> _Assigned task_
Across these entries, work out how many lines carry the string "agent", and give only that number.

> _Given data_

-----

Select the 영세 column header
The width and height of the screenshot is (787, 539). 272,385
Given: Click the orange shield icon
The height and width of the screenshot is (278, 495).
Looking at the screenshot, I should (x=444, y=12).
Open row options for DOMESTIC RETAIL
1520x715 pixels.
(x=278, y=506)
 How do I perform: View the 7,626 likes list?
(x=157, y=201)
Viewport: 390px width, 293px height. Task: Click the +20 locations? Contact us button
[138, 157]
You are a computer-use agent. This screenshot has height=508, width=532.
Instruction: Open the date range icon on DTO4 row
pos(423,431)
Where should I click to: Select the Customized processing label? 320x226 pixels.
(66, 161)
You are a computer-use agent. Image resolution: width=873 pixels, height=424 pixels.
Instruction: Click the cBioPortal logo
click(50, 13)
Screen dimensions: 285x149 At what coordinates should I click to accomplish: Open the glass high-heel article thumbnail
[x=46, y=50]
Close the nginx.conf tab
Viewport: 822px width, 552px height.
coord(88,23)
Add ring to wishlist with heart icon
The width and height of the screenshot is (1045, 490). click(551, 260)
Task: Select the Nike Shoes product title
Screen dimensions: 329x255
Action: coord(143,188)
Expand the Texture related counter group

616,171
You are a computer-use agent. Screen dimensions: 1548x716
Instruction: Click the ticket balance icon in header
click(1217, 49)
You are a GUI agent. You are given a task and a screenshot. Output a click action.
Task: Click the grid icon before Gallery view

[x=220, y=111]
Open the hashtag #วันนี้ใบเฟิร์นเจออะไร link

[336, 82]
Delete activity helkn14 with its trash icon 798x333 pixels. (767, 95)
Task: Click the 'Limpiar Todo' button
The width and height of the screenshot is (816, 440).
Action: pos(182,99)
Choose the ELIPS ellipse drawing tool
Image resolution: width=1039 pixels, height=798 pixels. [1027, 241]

-----

> _Solution_
4